The Treasury Department has now released a second round of proposed regulations on the Qualified Opportunity Zone (“QOZ”) provisions under Internal Revenue Code Section 1400Z-2.
Real estate developers, fund sponsors, and property owners have been awaiting further guidance on the new Qualified Opportunity Zone ("QOZ") provisions included in last December’s Tax Cuts and Jobs Act, since the IRS issued an initial set of proposed regulations on Friday, October 19, 2018. Our advisory regarding those initial proposed QOZ regulations can be found here. The newly released proposed regulations, issued April 17, 2019, address various issues raised or unaddressed by the initial proposed regulations.
While the QOZ rules generally will be effective only after they are issued as final regulations, taxpayers may rely on the proposed regulations, with certain exceptions, in the meantime, so long as they rely on the rules in their entirety and in a consistent manner. Of particular note, the proposed rules related to the gains eligible for exclusion after the required 10 year holding period may not be relied on until the regulations are final. Also, a taxpayer cannot rely on the proposed rules allowing unimproved land to qualify as QOZ business property if the QOF or the QOZ business intends not to improve the land by more than an “insubstantial amount” within 30 months after the date of purchase.

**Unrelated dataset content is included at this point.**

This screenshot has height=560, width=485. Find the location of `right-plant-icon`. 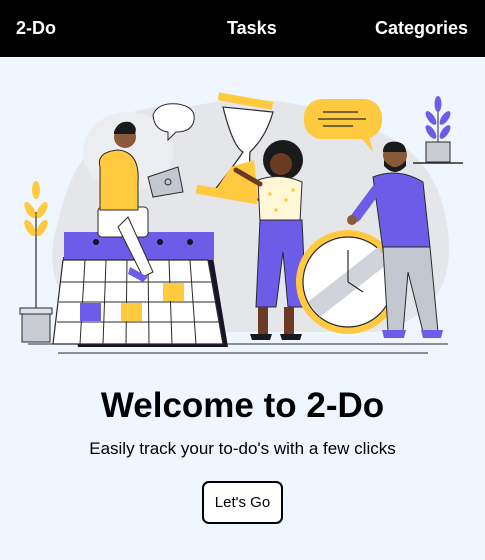

right-plant-icon is located at coordinates (438, 130).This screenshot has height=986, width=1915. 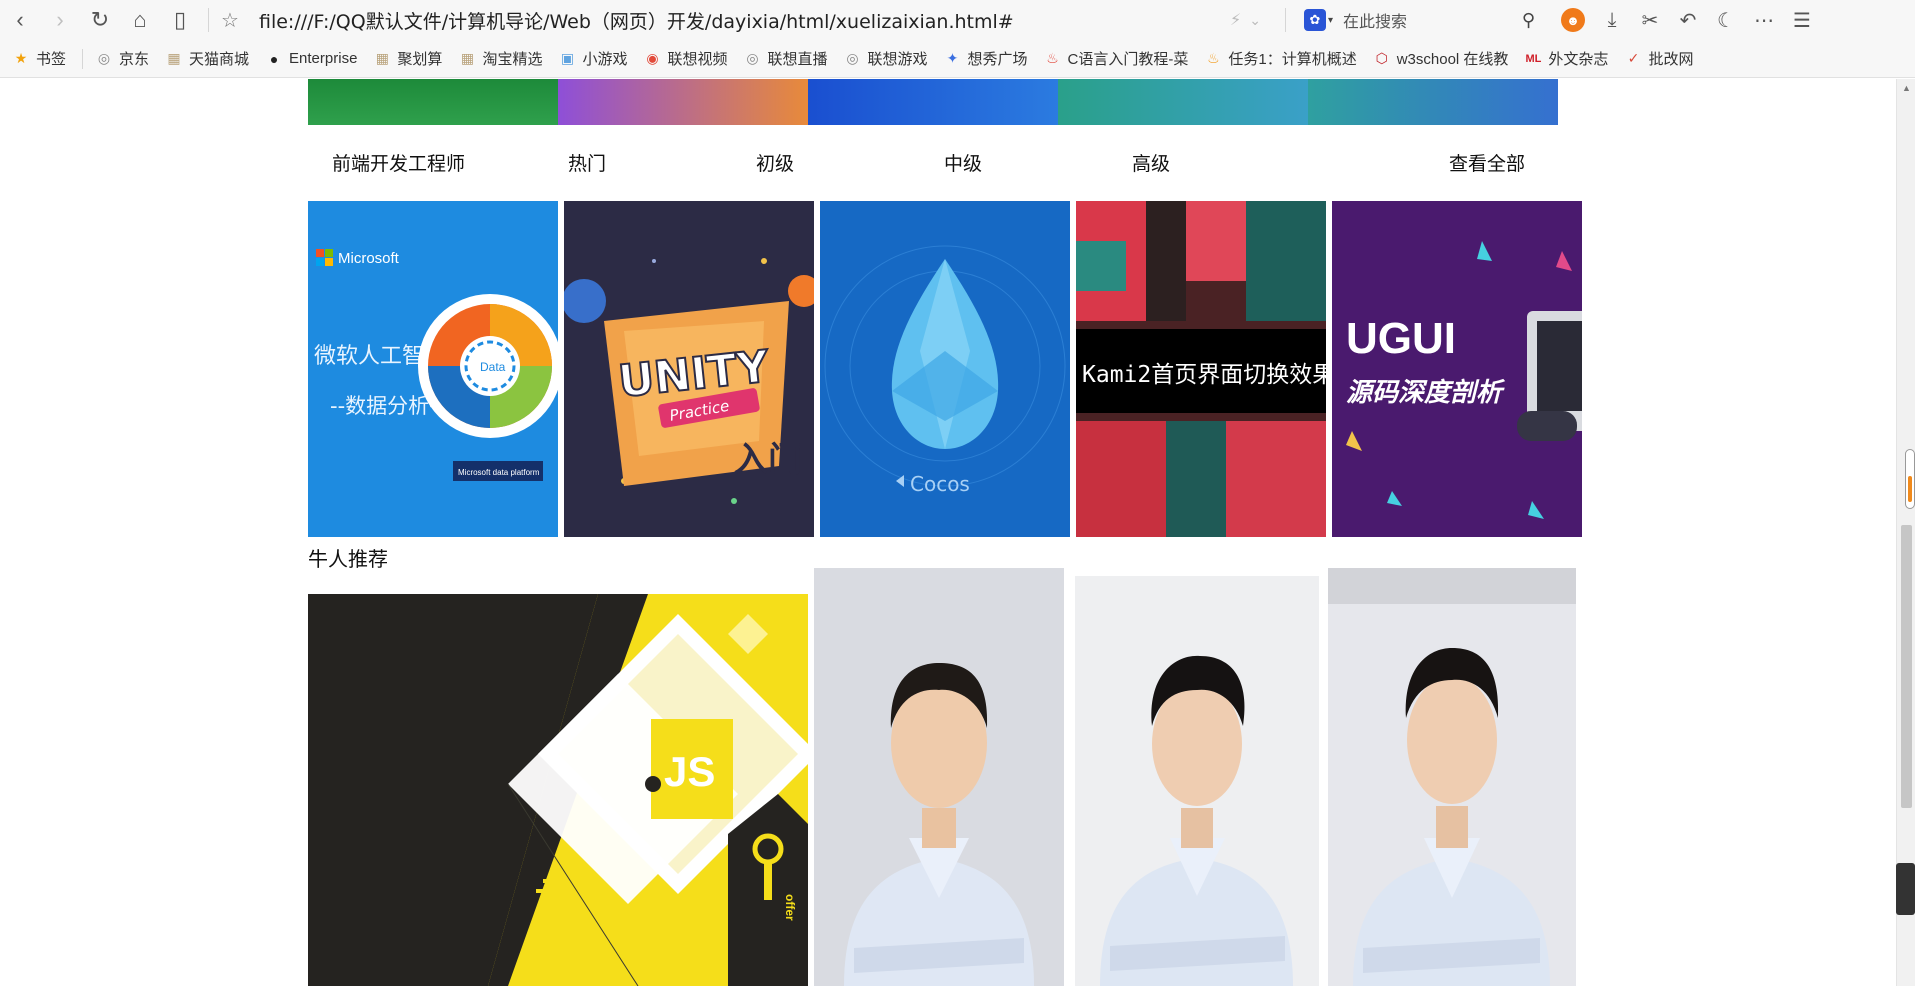 I want to click on chevron-left-icon: ‹, so click(x=20, y=20).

It is uncertain what constitutes an “insubstantial amount” for this purpose.
Proposed Treasury Regulations, §1.1400Z2(d)-1 Qualified Opportunity Funds.
Key guidance in the new proposed regulations provides increased flexibility regarding the disposition of either interests or underlying property in QOFs held for more than 10 years for purposes of excluding gain, exclusion of cash investments received in the last 6 months when applying the 90% asset test, and inclusion of leased property among qualifying QOZ property (and exclusion thereof from the original use requirements).
These and other salient topics addressed in the new proposed regulations include:
The proposed regulations provide that a QOZ investment may be transferred to a grantor trust without triggering an inclusion of the deferred gain. Further, if a QOZ investment is held by a grantor trust, the death of the grantor is not considered an inclusion event under the new guidance. Finally, the new rules clarify that upon the death of a taxpayer holding a QOZ investment, the deferred gain is not triggered when the investment is distributed to a beneficiary by the estate of the taxpayer, and that such beneficiary steps into the shoes of the decedent for purposes of determining the holding period of the QOZ investment.
If a significant purpose of a transaction is to achieve a tax result that is inconsistent with the purposes of the QOZ rules, the IRS can recast a transaction (or series) for federal tax purposes to achieve results consistent with the purposes of section 1400Z-2. The test for whether a tax result is inconsistent with the QOZ purposes is one of facts and circumstances.